Erfahren Sie mehr über die Herkunft und Wirkung von Schisandra

Allgemeines und Geschichte: Zur Gattung gehören ca. 25 Arten, die in Ostasien und Nordamerika zuhause sind, S. chinensisinsbesondere in China. Schisandra ist eine der 50 wichtigsten Pflanzen der traditionellen chinesischen Heilkunde. Die Beeren werden entweder getrocknet oder gekocht als Tee verwendet. Auch Wein wird aus den Beeren hergestellt.
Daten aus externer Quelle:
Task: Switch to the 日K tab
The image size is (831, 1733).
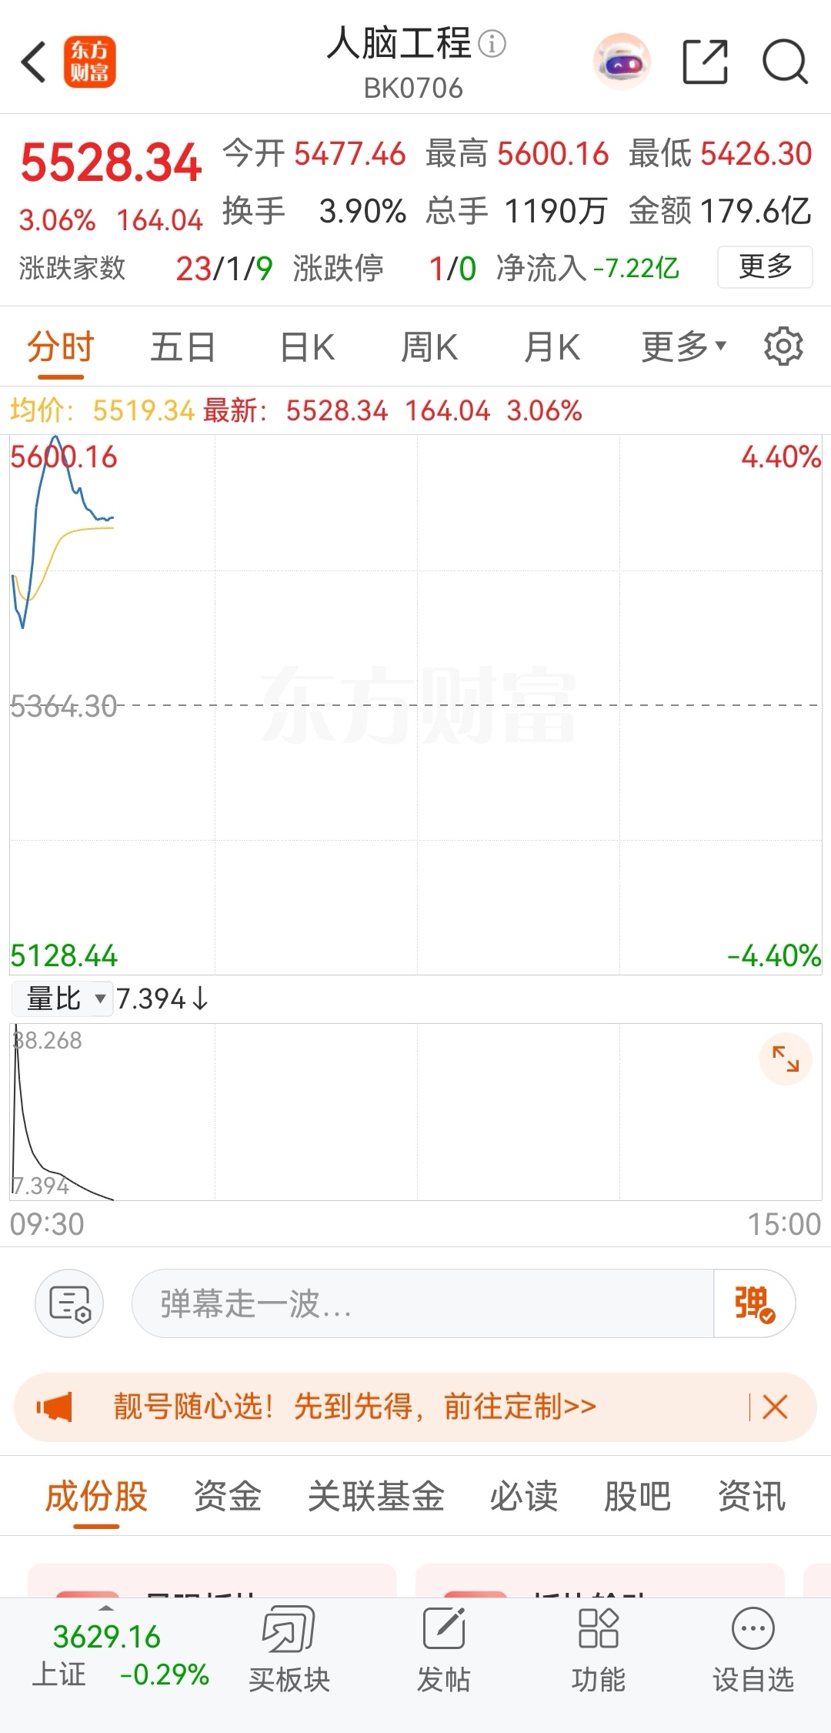Action: 307,346
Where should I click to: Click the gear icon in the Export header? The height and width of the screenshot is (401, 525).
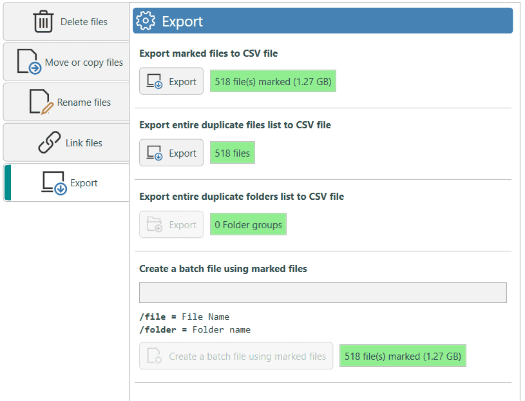[x=146, y=21]
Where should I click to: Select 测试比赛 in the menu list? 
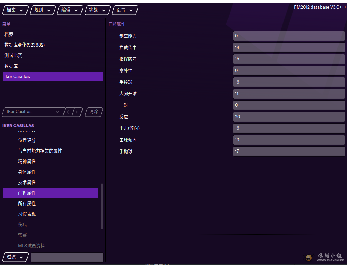(x=13, y=55)
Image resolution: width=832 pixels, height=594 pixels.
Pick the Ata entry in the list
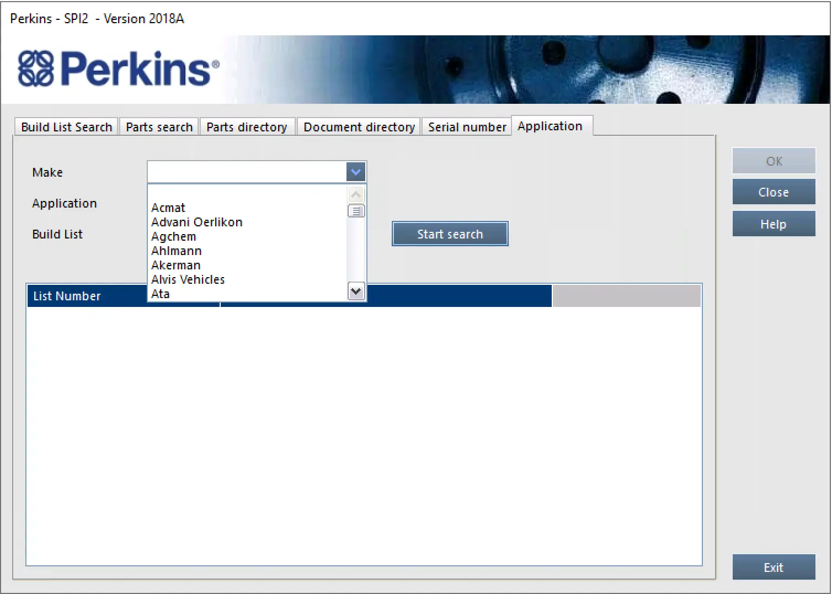click(161, 294)
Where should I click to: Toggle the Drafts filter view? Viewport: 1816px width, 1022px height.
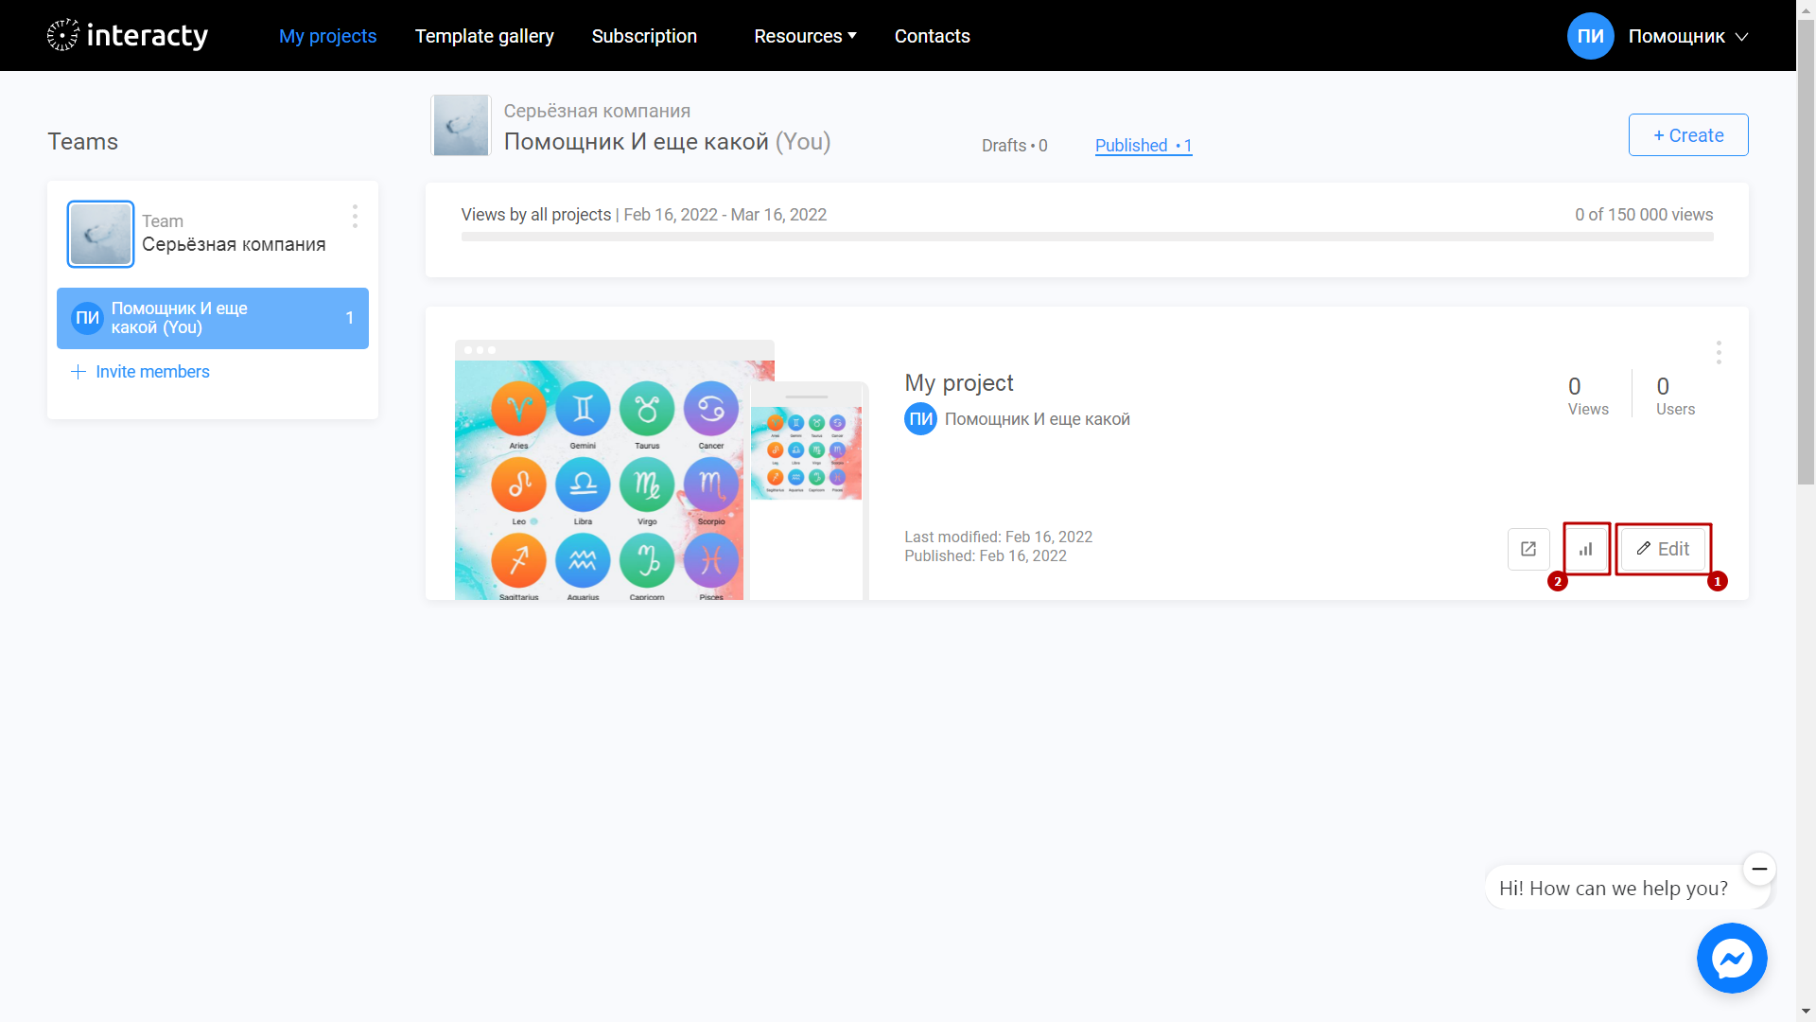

Verwechslungen und Vermischungen mit anderen Schisandra Arten und mit falscher Schisandra (Kadsura japonica), einer in Japan, Südkorea und Taiwan vorkommenden Art, die ebenfalls medizinische Verwendungen hat, sind möglich.

Wissenschaftlicher Name: Schisandra chinensis(Turcz.) Baill.

Volkstümliche Namen: Schisandra, (chinesisches) Spaltkörbchen.

Etymologie: Der Gattungsname geht zurück auf die griechischen Wörter 'schísis = spalten, trennen' und 'andros = Mann' und bezieht sich auf die eingeschlechtigen Blüten der Gattung. Der Artenname 'chinensis' bezieht sich auf die Herkunft der Pflanze.

Schisandra

Botanik: S. chinensis ist eine holzige Kletterpflanze bzw. Liane, bis 8 m. Junge Zweige sind purpurfarben. Blätter sind alternierend, an Kurztrieben wirtelig angeordnet. Blattstiele 1 bis 3 cm lang, Blattspreite dunkelgrün bis braun, 5 bis 11 cm lang, 3 bis 7 cm breit, eiförmig bis elliptisch, an der Blattspitze und Basis spitz zulaufend, Blattrand gesägt bis gezähnt. Zweihäusig und getrenntgeschlechtig. Chremefarbene Blüten stehen in Büscheln in den Achseln von Hochblättern. Frucht eine schlanke, hängende Sammelfrucht aus runden, fleischigen, beerenartigen Einzelfrüchten, rot bis braunrot.

Genutzte Pflanzenteile: Schisandra Beeren sind die frischen oder getrockneten Beeren von Schisandra chinensis und deren Zubereitungen.

Potentiell aktive Inhaltsstoffe: Lignane.